Porque cuando la verdad no basta para condenar a alguien, siempre aparece la tentación de fabricar una versión alternativa de los hechos, adornarla con insinuaciones, repetirla hasta la saciedad y esperar que, con el tiempo, la sospecha termine ocupando el lugar de la certeza.
Esta frase, que antaño describía las maquinaciones de una inquisición o de un estado totalitario, suena hoy a profecía cumplida. Pero con un giro terrible: ya no hace falta una cámara de tortura ni un juicio amañado. Hoy, para destruir a una persona íntegra, solo hace falta un móvil, un fragmento de vídeo y un algoritmo hambriento de indignación.
Vivimos secuestrados por el relato fácil. Esa narración simplista que reduce la complejidad humana a un pulgar hacia arriba o hacia abajo. Una persona honrada, por definición, suele ser compleja: tiene matices, dudas, silencios y una coherencia que se construye en el tiempo. Precisamente por eso, su defensa es torpe y poco cinematográfica. En cambio, la mentira inventada para condenarla es redonda, emocional y binaria.
Encaja perfectamente en un tuit. El relato fácil no busca la verdad, busca la descarga de dopamina que produce el linchamiento moral. En una sociedad que consume indignación como si fuera entretenimiento, inventar una mentira ya no es un trabajo de espías; es un ejercicio de guionismo de bajo presupuesto que cualquier usuario anónimo puede poner en marcha.
Vivimos en una época en la que acusar es fácil y demostrar es mucho más difícil. Basta una insinuación para sembrar una duda; una mentira repetida puede adquirir apariencia de verdad; y una persona puede verse obligada a defenderse no de hechos demostrados, sino de historias construidas sobre rumores, intereses o resentimientos. Pero existe una diferencia fundamental entre una acusación y una prueba.
La honestidad de una persona no debería depender del ruido que otros sean capaces de generar a su alrededor. Ni la verdad debería someterse al número de veces que una mentira sea repetida. Lo preocupante no es solamente que alguien mienta. Lo verdaderamente preocupante es que haya quienes estén dispuestos a creer sin preguntar, a juzgar sin conocer y a condenar sin escuchar.
La mentira necesita cómplices: unos para inventarla, otros para difundirla y algunos más para aceptarla sin comprobarla. Y es precisamente ahí donde una sociedad pierde algo mucho más importante que la reputación de una persona concreta: pierde el respeto por la verdad.
Cuando alguien es acusado-a injustamente, su primera reacción puede ser defenderse. Explicar, demostrar, aportar pruebas. Pero llega un momento en que resulta imposible responder individualmente a cada insinuación, a cada rumor y a cada versión interesada. La mentira tiene una ventaja perversa: puede construirse en unos segundos, mientras que demostrar la verdad puede requerir años.

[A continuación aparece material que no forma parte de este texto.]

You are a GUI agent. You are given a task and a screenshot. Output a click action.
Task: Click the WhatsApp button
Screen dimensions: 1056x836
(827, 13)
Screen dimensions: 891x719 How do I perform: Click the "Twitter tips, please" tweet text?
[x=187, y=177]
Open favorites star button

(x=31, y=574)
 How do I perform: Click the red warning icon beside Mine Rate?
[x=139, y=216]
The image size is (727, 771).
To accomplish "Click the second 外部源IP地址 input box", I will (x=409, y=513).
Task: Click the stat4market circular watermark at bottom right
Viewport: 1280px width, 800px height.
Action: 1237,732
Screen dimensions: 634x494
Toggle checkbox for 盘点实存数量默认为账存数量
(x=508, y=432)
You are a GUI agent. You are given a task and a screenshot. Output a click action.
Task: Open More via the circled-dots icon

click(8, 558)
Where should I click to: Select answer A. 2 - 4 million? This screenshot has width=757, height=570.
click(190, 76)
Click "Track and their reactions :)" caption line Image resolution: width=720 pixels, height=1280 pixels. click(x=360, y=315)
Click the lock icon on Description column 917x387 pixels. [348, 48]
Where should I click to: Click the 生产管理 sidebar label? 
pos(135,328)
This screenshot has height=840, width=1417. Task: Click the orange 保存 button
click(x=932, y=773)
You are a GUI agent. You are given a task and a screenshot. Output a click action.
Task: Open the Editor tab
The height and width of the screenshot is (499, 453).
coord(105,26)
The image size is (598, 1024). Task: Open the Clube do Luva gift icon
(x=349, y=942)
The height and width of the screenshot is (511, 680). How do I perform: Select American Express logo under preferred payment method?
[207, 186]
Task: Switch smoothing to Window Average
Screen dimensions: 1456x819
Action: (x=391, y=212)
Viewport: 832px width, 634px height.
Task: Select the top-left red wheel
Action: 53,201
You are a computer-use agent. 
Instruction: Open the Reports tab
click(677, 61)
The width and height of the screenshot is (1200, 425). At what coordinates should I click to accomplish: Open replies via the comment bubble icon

Por eso debemos ser especialmente prudentes antes de señalar a alguien. Porque detrás de cada acusación existe una persona. Una persona con una historia, una familia, un trabajo, unos amigos y una dignidad que no deberían quedar destruidos por una afirmación que nadie se ha molestado en comprobar. La honradez no necesita grandes discursos. Se demuestra con el tiempo, con los actos y con la coherencia de una vida. Las mentiras, en cambio, necesitan ser fabricadas.., desde la acera de enfrente.